L’édition de 1953 marque une date importante pour la Pléiade. Pour la première fois dans l’histoire de la collection, des illustrations sont imprimées en couleurs sur son célèbre papier Bible. Cela ne va pourtant pas de soi. Le 4 janvier 1952, Gaston Gallimard écrit à l’archiviste-paléographe Simone de Saint-Exupéry, sœur de l’écrivain, alors en poste à Hanoï : « Bien entendu, dans l’édition de la Pléiade, il serait impossible de reproduire les illustrations en couleurs du Petit Prince, le texte seul serait donné, ce que nos représentants admettent et ce qui est indispensable. D’ailleurs la Pléiade est exclusivement une collection de textes. » Jacques Festy suit l’instruction, mais apporte une nuance dans la lettre qu’il adresse à son imprimeur le 12 mai 1952 : « Le Petit Prince ne comportera, en principe, aucun dessin. Mais il me paraît difficile de les supprimer tous, certains d’entre eux paraissant absolument nécessaires pour la compréhension du texte. » La difficulté est d’ordre technique et graphique : il faut imaginer une mise en pages qui ne trahisse ni le sens ni l’équilibre de l’œuvre dans un format bien plus étroit que celui de son édition originale ; et s’assurer dans le même temps qu’une reproduction en quadrichromie puisse être d’un bel effet sur le papier Bible fourni par Bolloré, sans effets de transparence malvenus. Des essais sont donc réalisés en juin 1952, à partir de clichés préparés par le photograveur Bussière. Il s’agit d’obtenir un rendu aussi fidèle que possible à l’édition originale française parue en 1946 chez Gallimard. Le résultat obtenu donne satisfaction, de sorte qu’un jeu complet de clichés, réalisés à partir d’un exemplaire de la version courante du Petit Prince, est transmis à l’imprimeur en décembre. Dans l’intervalle, l’imprimeur Darantière propose une mise en pages du texte à l’éditeur, au sein de laquelle s’intègreront les illustrations mises au format.

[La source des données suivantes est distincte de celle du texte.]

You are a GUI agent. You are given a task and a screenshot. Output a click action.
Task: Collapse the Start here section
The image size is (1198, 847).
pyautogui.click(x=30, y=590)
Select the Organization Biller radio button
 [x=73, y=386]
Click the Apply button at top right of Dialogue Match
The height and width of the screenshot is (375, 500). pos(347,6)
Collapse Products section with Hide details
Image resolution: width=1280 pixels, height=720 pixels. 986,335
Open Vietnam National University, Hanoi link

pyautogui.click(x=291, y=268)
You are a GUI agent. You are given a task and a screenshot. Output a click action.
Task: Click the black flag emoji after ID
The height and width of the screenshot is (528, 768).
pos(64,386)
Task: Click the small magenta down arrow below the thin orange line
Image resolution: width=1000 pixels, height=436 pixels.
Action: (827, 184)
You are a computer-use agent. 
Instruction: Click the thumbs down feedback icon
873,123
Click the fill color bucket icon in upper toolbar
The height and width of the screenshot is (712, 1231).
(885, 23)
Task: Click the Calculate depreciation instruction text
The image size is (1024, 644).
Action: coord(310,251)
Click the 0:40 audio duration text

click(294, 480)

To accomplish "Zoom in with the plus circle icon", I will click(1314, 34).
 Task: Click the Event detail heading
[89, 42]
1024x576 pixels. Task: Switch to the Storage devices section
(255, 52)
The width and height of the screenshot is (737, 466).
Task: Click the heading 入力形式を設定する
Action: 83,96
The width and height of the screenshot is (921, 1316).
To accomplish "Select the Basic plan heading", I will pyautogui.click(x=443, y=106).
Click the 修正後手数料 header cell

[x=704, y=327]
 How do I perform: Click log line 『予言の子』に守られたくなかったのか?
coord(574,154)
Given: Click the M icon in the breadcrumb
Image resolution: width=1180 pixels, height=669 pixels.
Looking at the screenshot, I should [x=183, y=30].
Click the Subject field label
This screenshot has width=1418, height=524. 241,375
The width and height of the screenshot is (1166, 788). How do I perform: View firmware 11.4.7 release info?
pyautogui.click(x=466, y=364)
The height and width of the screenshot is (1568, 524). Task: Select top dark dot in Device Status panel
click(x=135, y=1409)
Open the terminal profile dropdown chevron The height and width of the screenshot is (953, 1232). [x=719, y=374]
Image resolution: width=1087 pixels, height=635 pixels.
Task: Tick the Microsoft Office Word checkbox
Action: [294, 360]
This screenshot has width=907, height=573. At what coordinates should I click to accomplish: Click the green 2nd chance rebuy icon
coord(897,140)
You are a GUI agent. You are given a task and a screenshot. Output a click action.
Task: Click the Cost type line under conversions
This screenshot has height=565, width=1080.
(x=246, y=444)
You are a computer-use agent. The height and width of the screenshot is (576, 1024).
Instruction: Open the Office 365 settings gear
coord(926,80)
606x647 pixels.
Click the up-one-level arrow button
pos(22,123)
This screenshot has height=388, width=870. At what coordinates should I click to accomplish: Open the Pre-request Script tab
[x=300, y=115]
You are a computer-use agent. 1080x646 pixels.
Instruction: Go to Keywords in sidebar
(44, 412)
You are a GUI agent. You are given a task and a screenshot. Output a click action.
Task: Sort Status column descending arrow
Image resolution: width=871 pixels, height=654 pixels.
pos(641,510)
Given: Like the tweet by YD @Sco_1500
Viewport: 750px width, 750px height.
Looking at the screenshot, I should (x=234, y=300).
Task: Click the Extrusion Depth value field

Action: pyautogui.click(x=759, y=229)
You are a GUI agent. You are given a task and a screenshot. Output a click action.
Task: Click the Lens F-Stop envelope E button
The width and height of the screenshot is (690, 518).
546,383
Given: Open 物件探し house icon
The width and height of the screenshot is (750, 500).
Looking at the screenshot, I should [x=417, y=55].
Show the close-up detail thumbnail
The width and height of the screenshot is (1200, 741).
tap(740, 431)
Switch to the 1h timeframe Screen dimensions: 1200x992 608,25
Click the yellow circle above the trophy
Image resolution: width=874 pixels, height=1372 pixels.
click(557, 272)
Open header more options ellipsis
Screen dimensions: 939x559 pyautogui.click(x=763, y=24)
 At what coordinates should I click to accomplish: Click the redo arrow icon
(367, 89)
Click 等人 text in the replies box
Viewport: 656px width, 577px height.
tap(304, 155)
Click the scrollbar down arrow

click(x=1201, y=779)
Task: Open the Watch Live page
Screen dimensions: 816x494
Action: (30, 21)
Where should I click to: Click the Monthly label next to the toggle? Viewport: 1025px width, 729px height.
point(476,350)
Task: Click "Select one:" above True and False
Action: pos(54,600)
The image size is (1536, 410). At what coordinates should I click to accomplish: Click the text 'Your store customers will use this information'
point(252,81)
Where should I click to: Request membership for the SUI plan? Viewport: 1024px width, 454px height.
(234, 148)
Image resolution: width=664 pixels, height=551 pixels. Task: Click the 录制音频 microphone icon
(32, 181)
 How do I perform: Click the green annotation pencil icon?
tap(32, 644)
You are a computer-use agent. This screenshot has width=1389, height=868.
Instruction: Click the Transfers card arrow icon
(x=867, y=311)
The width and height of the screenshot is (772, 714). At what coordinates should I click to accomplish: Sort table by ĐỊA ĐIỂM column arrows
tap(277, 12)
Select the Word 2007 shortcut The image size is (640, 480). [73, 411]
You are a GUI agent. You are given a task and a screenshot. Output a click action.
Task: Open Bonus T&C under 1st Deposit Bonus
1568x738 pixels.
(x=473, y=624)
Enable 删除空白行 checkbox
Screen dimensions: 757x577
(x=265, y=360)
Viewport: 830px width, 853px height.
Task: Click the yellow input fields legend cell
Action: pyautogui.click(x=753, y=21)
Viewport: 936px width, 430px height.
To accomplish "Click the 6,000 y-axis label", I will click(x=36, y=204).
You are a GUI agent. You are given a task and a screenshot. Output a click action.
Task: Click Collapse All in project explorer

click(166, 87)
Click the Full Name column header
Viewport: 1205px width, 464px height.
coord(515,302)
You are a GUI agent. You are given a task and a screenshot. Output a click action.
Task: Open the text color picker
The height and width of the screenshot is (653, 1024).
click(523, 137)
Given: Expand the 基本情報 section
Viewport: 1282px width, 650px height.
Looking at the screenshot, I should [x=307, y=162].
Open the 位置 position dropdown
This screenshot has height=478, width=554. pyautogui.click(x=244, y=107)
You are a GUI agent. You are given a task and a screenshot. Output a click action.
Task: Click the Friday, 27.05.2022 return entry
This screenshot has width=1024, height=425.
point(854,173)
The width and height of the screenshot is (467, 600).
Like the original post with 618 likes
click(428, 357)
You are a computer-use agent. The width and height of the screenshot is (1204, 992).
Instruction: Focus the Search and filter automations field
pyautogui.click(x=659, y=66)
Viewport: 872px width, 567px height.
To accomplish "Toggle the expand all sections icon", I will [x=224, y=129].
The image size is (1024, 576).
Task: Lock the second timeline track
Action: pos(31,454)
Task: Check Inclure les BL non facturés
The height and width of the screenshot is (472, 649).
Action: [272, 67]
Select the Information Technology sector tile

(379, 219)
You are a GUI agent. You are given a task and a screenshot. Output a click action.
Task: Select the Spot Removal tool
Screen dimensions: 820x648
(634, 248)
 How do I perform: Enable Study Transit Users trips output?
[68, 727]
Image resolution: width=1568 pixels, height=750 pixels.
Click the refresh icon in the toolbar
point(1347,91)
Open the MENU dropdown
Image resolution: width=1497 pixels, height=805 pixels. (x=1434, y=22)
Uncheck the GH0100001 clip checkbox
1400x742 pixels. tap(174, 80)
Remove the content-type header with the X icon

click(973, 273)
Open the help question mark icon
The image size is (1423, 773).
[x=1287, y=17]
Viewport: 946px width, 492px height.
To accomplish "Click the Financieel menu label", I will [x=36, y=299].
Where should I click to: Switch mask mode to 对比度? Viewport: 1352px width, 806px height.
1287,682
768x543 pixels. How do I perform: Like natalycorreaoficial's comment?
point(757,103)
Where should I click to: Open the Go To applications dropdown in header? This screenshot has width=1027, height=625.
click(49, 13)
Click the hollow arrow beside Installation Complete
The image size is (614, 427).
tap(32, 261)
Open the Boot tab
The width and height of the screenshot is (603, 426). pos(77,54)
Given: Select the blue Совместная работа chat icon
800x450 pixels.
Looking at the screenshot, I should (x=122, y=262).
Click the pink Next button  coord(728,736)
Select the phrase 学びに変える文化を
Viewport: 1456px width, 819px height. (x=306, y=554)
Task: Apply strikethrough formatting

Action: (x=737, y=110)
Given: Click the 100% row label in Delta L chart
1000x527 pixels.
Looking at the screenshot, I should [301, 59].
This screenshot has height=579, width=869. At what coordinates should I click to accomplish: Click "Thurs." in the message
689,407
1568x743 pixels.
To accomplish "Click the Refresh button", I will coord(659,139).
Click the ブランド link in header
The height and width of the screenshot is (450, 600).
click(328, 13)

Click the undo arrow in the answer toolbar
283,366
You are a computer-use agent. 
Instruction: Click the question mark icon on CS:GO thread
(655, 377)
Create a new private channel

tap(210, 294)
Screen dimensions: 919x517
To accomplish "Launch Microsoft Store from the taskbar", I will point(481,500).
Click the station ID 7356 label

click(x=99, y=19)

Mais le directeur de fabrication va bientôt être confronté à une autre difficulté. Huit années plus tôt, en 1945, Jacques Festy avait supervisé la fabrication de l’édition originale française du Petit Prince. Il avait alors fait établir, par un dessinateur professionnel au service du photograveur Desfossés, des copies aquarellées des dessins de Saint-Exupéry, en partant de l’édition originale américaine, publiée à New York en 1943 du vivant de l’auteur. Les dessins originaux de Saint-Exupéry, conservés par Consuelo de Saint-Exupéry après la disparition de son mari en juillet 1944, n’étaient pas accessibles. Or ces copies, comme nous l’avons montré par ailleurs, bien qu’exécutées avec un très grand soin, n’étaient pas strictement conformes aux dessins originaux ; les couleurs et les traits n’en étaient pas parfaitement fidèles. Si bien qu’aujourd’hui, la comparaison attentive des deux éditions (l’américaine de 1943 et la française posthume de 1946) se transforme vite en un jeu des sept minuscules erreurs. À la loupe, rien n’est vraiment similaire : pas plus la forme des étoiles que les formules scientifiques inscrites au tableau noir, pas plus les motifs de la cravate et les calculs du businessman que la couleur de la célèbre tunique du Petit Prince (passée du vert d’eau au bleu électrique)…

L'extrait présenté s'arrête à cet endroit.